Pull out every line with the word "agent" from the entries below.

● ● ● ●

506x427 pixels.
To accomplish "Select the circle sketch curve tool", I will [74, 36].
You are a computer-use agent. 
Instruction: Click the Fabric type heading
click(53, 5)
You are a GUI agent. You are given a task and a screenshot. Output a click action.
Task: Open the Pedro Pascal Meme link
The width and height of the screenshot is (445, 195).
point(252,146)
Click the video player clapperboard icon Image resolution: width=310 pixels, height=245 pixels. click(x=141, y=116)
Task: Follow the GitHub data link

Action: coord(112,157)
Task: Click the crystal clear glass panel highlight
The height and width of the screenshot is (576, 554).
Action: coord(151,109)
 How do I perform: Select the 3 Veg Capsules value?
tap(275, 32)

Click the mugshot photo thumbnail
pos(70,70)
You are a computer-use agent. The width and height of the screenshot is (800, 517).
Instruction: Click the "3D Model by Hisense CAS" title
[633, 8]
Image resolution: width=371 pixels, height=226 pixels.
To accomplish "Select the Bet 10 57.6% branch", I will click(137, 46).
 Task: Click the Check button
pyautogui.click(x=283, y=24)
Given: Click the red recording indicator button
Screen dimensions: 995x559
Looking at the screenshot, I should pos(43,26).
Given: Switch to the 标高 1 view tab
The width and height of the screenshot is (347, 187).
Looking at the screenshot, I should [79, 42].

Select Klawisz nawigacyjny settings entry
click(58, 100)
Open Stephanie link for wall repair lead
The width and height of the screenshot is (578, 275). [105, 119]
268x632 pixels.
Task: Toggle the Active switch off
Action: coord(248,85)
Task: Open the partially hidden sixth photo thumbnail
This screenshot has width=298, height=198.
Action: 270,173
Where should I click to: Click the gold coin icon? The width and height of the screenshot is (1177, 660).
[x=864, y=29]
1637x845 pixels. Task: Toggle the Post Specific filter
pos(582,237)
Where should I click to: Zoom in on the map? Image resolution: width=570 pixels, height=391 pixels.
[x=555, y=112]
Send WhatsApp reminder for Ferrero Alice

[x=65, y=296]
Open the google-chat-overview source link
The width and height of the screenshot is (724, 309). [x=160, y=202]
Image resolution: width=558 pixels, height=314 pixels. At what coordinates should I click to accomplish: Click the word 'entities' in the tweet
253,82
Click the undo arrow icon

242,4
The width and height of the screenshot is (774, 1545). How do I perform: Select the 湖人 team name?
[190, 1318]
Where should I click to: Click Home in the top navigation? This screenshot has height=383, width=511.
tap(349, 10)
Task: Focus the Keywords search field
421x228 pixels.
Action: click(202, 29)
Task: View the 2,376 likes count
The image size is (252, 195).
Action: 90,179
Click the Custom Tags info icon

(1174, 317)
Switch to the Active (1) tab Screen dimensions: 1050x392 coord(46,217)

● ● ● ●

- [Response to this task]
You are a computer-use agent. 
You are a GUI agent. You are given a task and a screenshot. Output a click action.
You are a computer-use agent. The width and height of the screenshot is (800, 517).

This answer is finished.